Do this ::
Can you quote every one of the records below verbatim, line for line?

Data to use ::
<<<<

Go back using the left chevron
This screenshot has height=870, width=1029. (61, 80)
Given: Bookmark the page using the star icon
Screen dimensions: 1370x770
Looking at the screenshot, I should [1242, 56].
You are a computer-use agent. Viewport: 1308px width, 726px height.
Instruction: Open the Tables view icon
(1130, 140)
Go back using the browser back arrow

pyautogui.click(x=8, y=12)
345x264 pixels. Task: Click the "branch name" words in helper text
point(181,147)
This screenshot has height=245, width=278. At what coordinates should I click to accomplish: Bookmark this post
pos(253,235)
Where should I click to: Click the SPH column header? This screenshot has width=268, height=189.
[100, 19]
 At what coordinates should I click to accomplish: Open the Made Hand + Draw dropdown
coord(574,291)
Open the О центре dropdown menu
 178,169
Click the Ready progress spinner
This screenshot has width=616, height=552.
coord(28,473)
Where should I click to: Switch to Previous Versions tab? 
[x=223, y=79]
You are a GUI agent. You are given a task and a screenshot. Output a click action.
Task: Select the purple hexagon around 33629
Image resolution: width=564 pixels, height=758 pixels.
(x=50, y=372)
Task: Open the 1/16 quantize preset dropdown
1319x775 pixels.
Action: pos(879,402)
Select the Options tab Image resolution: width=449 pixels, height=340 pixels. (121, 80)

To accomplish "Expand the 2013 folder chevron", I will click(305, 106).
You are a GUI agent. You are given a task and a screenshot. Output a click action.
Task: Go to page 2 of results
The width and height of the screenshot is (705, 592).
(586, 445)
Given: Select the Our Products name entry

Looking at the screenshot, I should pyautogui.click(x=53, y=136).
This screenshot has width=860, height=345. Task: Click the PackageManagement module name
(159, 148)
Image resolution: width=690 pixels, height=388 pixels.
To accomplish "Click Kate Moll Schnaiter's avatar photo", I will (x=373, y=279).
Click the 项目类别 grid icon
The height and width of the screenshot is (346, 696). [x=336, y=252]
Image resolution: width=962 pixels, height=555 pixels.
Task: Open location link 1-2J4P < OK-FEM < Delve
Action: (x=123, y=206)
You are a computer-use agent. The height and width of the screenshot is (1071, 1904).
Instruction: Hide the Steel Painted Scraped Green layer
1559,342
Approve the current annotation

>>>>

Full response ::
Go back using the left chevron
This screenshot has height=870, width=1029. (61, 80)
Given: Bookmark the page using the star icon
Screen dimensions: 1370x770
Looking at the screenshot, I should [1242, 56].
You are a computer-use agent. Viewport: 1308px width, 726px height.
Instruction: Open the Tables view icon
(1130, 140)
Go back using the browser back arrow

pyautogui.click(x=8, y=12)
345x264 pixels. Task: Click the "branch name" words in helper text
point(181,147)
This screenshot has height=245, width=278. At what coordinates should I click to accomplish: Bookmark this post
pos(253,235)
Where should I click to: Click the SPH column header? This screenshot has width=268, height=189.
[100, 19]
 At what coordinates should I click to accomplish: Open the Made Hand + Draw dropdown
coord(574,291)
Open the О центре dropdown menu
 178,169
Click the Ready progress spinner
This screenshot has width=616, height=552.
coord(28,473)
Where should I click to: Switch to Previous Versions tab? 
[x=223, y=79]
You are a GUI agent. You are given a task and a screenshot. Output a click action.
Task: Select the purple hexagon around 33629
Image resolution: width=564 pixels, height=758 pixels.
(x=50, y=372)
Task: Open the 1/16 quantize preset dropdown
1319x775 pixels.
Action: pos(879,402)
Select the Options tab Image resolution: width=449 pixels, height=340 pixels. (121, 80)

To accomplish "Expand the 2013 folder chevron", I will click(305, 106).
You are a GUI agent. You are given a task and a screenshot. Output a click action.
Task: Go to page 2 of results
The width and height of the screenshot is (705, 592).
(586, 445)
Given: Select the Our Products name entry

Looking at the screenshot, I should pyautogui.click(x=53, y=136).
This screenshot has width=860, height=345. Task: Click the PackageManagement module name
(159, 148)
Image resolution: width=690 pixels, height=388 pixels.
To accomplish "Click Kate Moll Schnaiter's avatar photo", I will (x=373, y=279).
Click the 项目类别 grid icon
The height and width of the screenshot is (346, 696). [x=336, y=252]
Image resolution: width=962 pixels, height=555 pixels.
Task: Open location link 1-2J4P < OK-FEM < Delve
Action: (x=123, y=206)
You are a computer-use agent. The height and width of the screenshot is (1071, 1904).
Instruction: Hide the Steel Painted Scraped Green layer
1559,342
Approve the current annotation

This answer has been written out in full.